Begin at the line with "Given: Click View all for Recently created" and output every line through the end of the records, exactly as given. Omit pictures.

··· Data provided

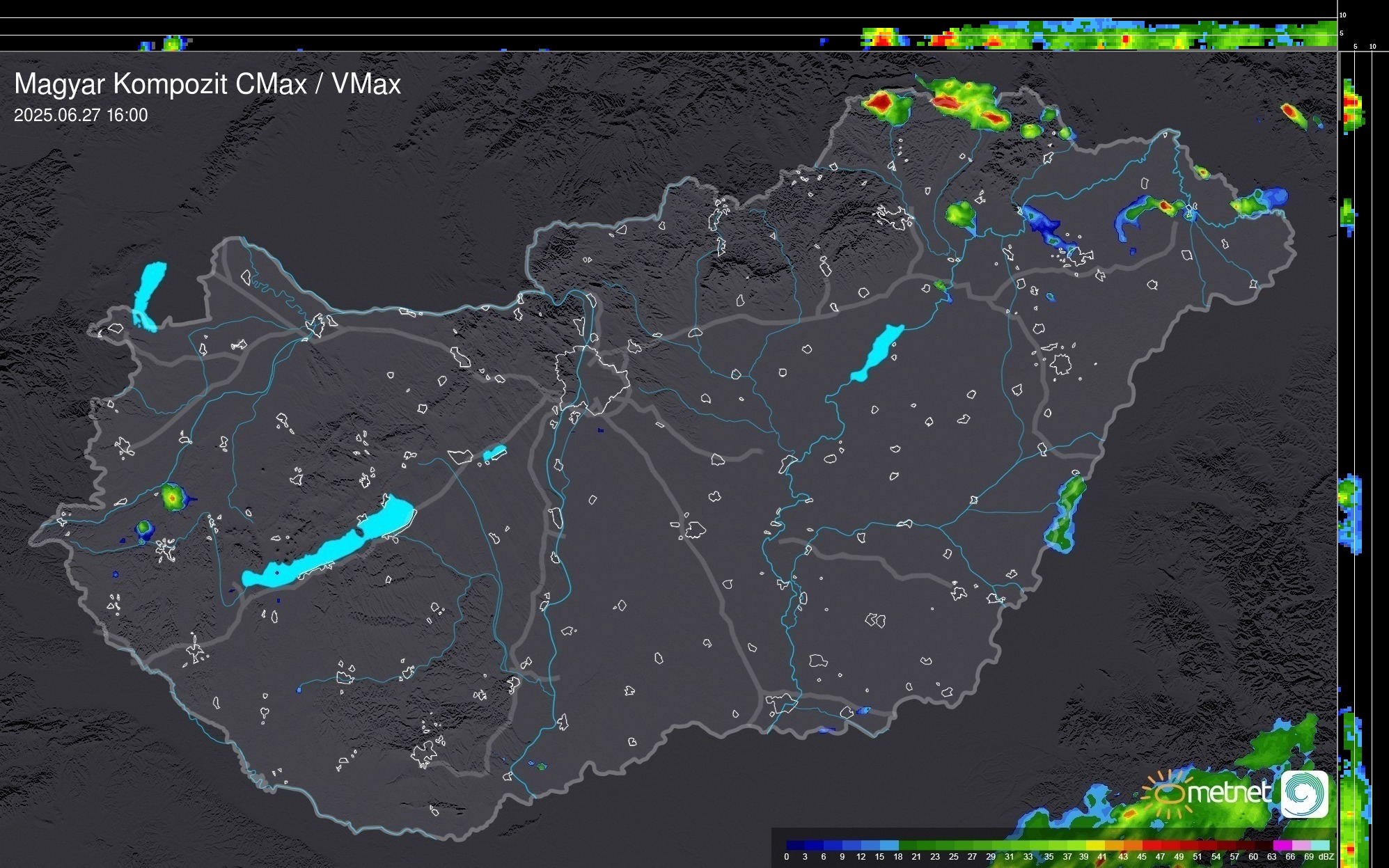Click the pale cyan 69 dBZ legend swatch
This screenshot has height=868, width=1389.
click(x=1319, y=845)
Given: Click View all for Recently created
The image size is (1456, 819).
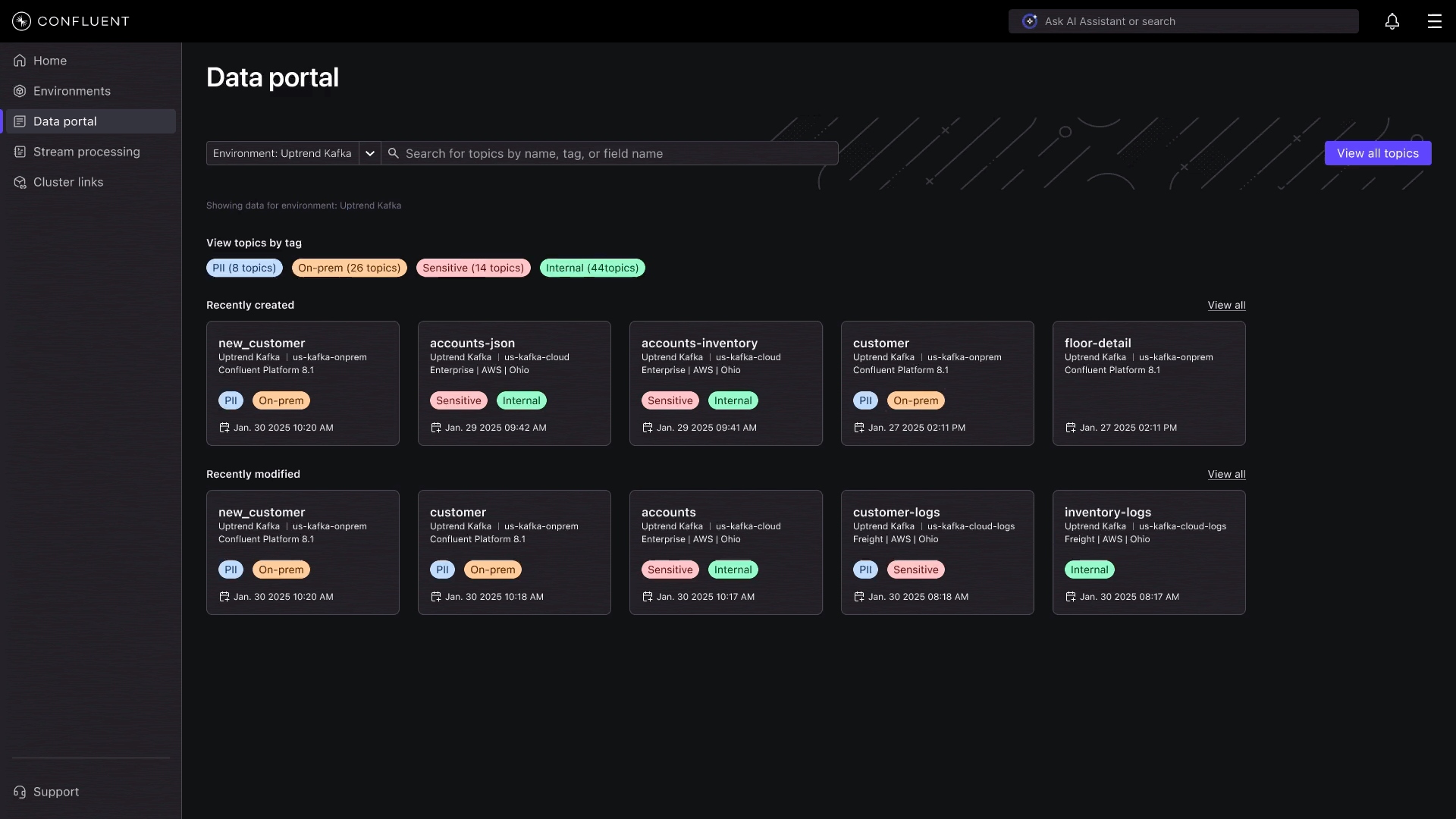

······

Written solution -
Given: Click View all for Recently created
The image size is (1456, 819).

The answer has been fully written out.